THE INVENTION OF CUBISM
The most perceptive account of Braque's November exhibition at Kahnweiler's was written by Charles Morice. "Mr. Van Dongen retains taste, having regard to the accepted belief that forms should in general be 'plausible'; from this last 'trammel' Mr. Braque has shaken free. Visibly he proceeds from an a priori geometry to which he subjects all his field of vision." The "trammels of plausibility" was an expression of Gauguin's to which Braque here found himself connected.
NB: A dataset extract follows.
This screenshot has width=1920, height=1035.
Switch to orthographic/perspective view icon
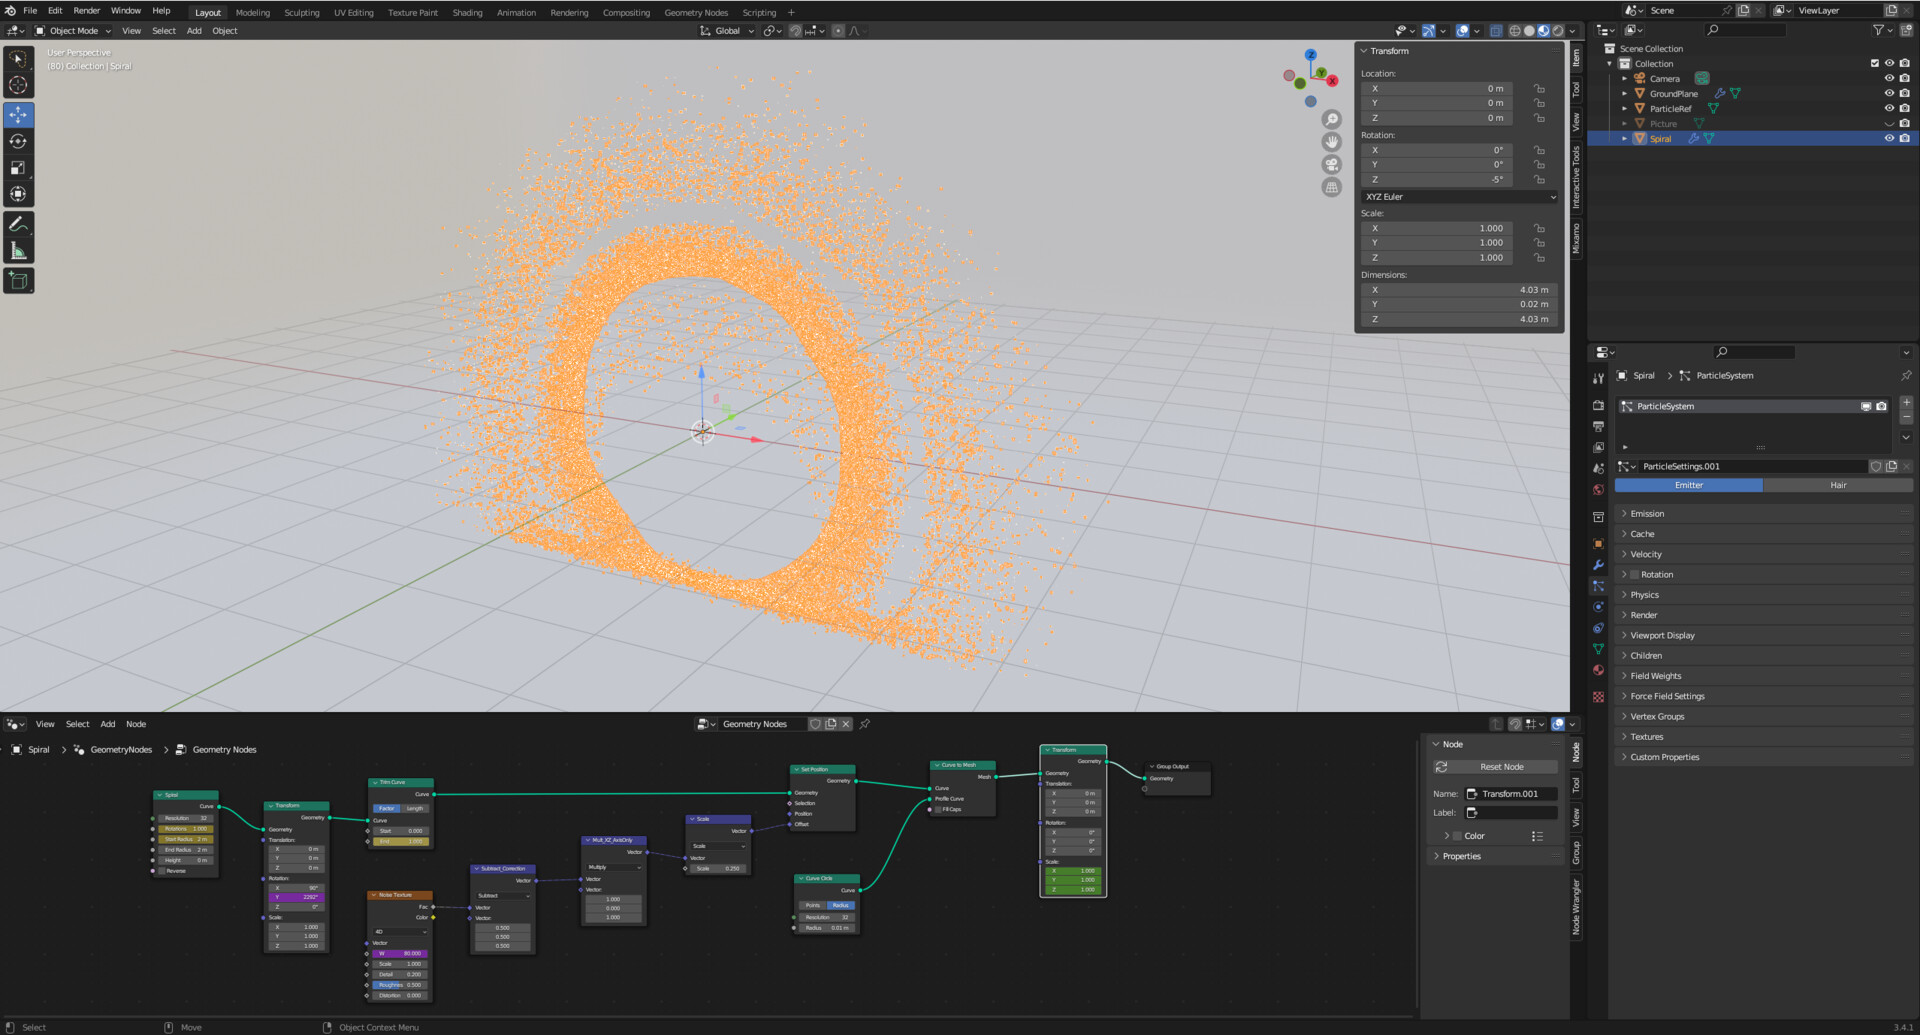(x=1331, y=188)
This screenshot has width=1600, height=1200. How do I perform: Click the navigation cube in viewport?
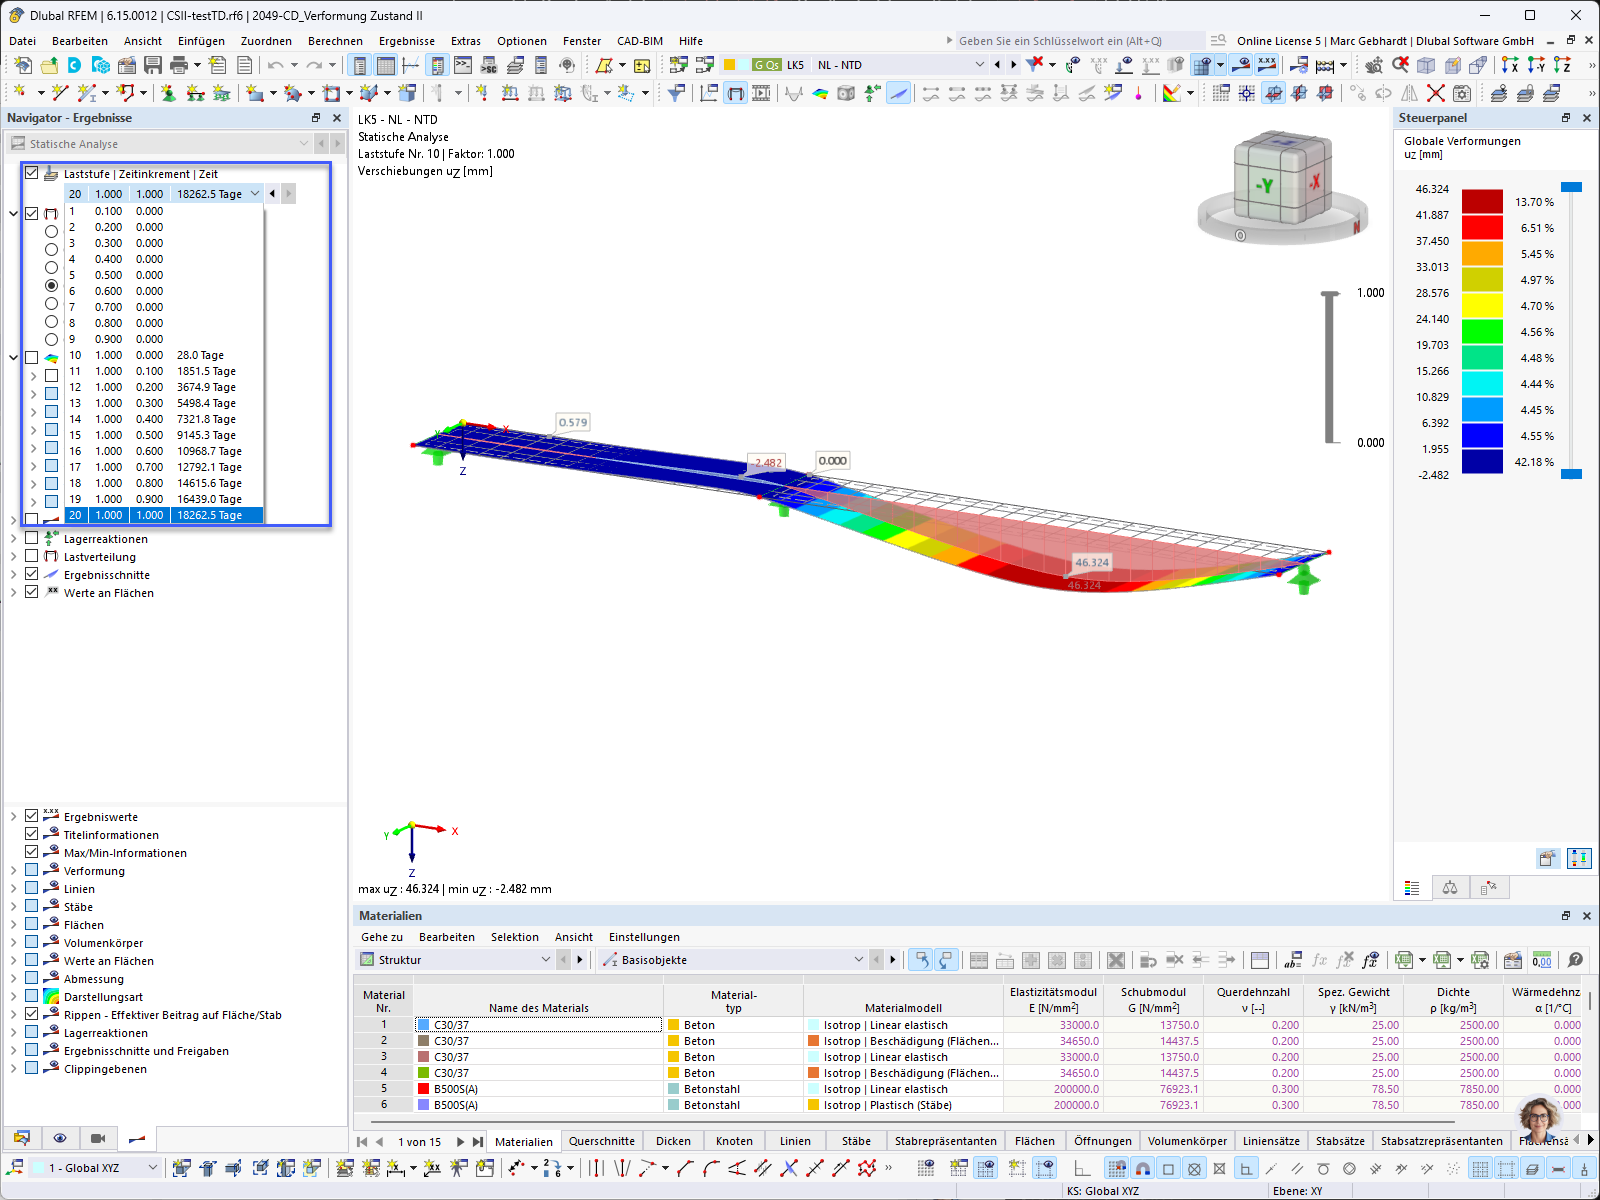pos(1282,183)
Then at the Salon des Indépendants of 1909, seeing Braque's le Port and a still life (which has been destroyed), Morice asked "where this dangerous route which (Matisse) has chosen might lead"; and then concluded that
this, perhaps, is why the intransigents, the absolutists, who formerly accepted his tyranny, have now renounced it. Today, in fact, if not by express declaration, the leader in this audacity is M. Georges Braque. ... I believe that M. Braque is, on the whole, a victim—setting "cubism" aside—of an admiration for Cézanne that is too exclusive or ill considered.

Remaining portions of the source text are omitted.